> **Given text**:
********
I recently posited a quick litmus test for determining whether someone is a libertarian.
Well, here’s a test to see whether someone is a libertarian or a conservative: Review this Human Events list of the supposed “Top 10 Supreme Court Decisions That Should Be Reversed” and see how many you agree with. A conservative would agree with all or most of them; a libertarian would scratch his head at many of the choices (not all, but most).
Speaking of litmus tests, I suppose that, to be a proper (i.e., dogmatic) conservative, it’s mandatory that Roe v. Wade top any such list. Ditto probably for Lawrence v. Texas being an automatic Number Two.
In any case, here is my list (in descending order) of the ten worst Supreme Court decisions that are still good law. See if you can sense a pattern. And if you like my list more than the Human Events list, then congratulations — you’re a libertarian and not a conservative.
1. McCulloch v. Maryland, 17 U.S. 316 (1819)
–Rendered the Necessary and Proper Clause an expansion of, rather than a limitation on, Congressional power and laid the groundwork for changing the default standard of judicial review from strict scrutiny to mere rationality.
2. The Slaughterhouse Cases, 83 U.S. 36 (1872)
–Rendered the Fourteenth Amendment Privileges or Immunities Clause a nullity and delayed the incorporation of the Bill of Rights to apply to the states and not just to the federal government.
3. Wickard v. Filburn, 317 U.S. 111 (1942)
–Rendered the Commerce Clause a nullity (or, worse, a monstrosity) and initiated the entire federal regulatory leviathan.
4. University of California Regents v. Bakke, 438 U.S. 265 (1978) and progeny, especially Grutter v. Bollinger, 539 U.S. 306 (2003)
–Rendered the Equal Protection Clause a nullity in the context of higher education by permitting reverse discrimination in college admissions in the name of creating “diverse” environments.
5. Kelo v. New London, No. 04-108 (2005)
–Rendered the “public use” clause of Fifth Amendment eminent domain a nullity.
6. Buckley v. Valeo, 424 U.S. 1 (1976) and progeny, especially McConnell v. Federal Election Commission, 540 U.S. 93 (2003)
–Rendered the First Amendment less than absolute in the context of campaign advertising and financing.
7. Central Hudson Gas v. Public Service Commission, 447 U.S. 557 (1980)
–Reinforced the rendering of the First Amendment less than absolute in the context of truthful commercial advertising.
8. The Supreme Court’s Entire Fourth Amendment Jurisprudence
–Almost every search-and-seizure case the Court hears results in a new exception to the Fourth Amendment. Exceptions become the rule, and the rule becomes the exception. The Fourth Amendment may not yet be a nullity, but it is essentially a “Swiss Cheese” amendment, since it is now so full of holes.
9. Korematsu v. U.S., 323 U.S. 214 (1944)
–Elevated the War Power of Congress and the Commander-in-Chief Power of the Executive above the Fifth Amendment Due Process Clause in the context of national security. Note that Korematsu is, technically, still good law; it was never expressly overturned. That is not to say that we are likely to bring back internment camps any time soon. On the other hand, given the current Administration’s cavalier attitude toward civil liberties in a time of threats to national security (i.e., war), the legacy of Korematsu must not be forgotten. (See also this post.)
********
> **Requirement A**: Output the records as a two-column CSV with the columns "request" and "answer", starting with the line that contains "The height and width of the screenshot is (451, 603)." and going on through the end of the records, both ends included. Give one row per record, with its text and its answer each in a single quoted field and line breaks turned into spaces.
The passage on Supreme Court decisions and the records that follow it come from unrelated sources.
********
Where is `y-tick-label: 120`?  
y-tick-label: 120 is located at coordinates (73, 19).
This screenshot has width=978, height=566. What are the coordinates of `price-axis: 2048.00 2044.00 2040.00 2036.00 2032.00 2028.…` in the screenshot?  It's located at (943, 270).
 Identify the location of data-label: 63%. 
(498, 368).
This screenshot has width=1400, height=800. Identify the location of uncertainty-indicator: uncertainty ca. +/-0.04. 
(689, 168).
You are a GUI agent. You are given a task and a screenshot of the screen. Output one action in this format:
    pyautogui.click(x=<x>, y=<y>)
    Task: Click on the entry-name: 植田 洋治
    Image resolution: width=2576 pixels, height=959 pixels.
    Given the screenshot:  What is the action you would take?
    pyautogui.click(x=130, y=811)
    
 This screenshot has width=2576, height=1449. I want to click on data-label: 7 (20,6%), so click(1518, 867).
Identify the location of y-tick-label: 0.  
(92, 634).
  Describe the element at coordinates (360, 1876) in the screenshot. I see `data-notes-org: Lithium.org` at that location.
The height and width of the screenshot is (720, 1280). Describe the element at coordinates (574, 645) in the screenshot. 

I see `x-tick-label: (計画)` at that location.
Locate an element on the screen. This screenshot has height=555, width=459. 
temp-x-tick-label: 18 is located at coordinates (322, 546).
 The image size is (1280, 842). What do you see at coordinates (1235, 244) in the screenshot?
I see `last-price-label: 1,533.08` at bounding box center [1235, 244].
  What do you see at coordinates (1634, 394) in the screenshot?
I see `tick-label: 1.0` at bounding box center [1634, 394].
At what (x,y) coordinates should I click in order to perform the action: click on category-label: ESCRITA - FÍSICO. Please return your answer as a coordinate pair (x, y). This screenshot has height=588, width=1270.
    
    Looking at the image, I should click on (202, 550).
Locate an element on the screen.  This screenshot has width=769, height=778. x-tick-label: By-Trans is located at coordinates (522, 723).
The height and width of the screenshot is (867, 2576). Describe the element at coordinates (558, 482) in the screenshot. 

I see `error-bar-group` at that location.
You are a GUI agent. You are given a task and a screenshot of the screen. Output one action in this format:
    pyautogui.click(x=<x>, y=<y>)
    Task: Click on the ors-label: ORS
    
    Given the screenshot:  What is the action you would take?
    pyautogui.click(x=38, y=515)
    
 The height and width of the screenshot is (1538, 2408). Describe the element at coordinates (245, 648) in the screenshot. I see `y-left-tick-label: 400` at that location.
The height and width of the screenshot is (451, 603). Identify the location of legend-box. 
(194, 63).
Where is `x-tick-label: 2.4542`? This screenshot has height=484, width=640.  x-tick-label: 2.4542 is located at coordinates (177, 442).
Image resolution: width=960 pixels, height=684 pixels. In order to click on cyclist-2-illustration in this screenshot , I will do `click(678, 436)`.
********
> **Requirement B**: Copy the passage on Supreme Court decisions word for word, starting with "9. Korematsu v." and going on through "also this post.)".

> **Written solution A**:
request,answer
"The height and width of the screenshot is (451, 603). Identify the location of legend-box.","(194, 63)."
"Where is `x-tick-label: 2.4542`? This screenshot has height=484, width=640.","x-tick-label: 2.4542 is located at coordinates (177, 442)."
"Image resolution: width=960 pixels, height=684 pixels. In order to click on cyclist-2-illustration in this screenshot",", I will do `click(678, 436)`."

> **Written solution B**:
9. Korematsu v. U.S., 323 U.S. 214 (1944)
–Elevated the War Power of Congress and the Commander-in-Chief Power of the Executive above the Fifth Amendment Due Process Clause in the context of national security. Note that Korematsu is, technically, still good law; it was never expressly overturned. That is not to say that we are likely to bring back internment camps any time soon. On the other hand, given the current Administration’s cavalier attitude toward civil liberties in a time of threats to national security (i.e., war), the legacy of Korematsu must not be forgotten. (See also this post.)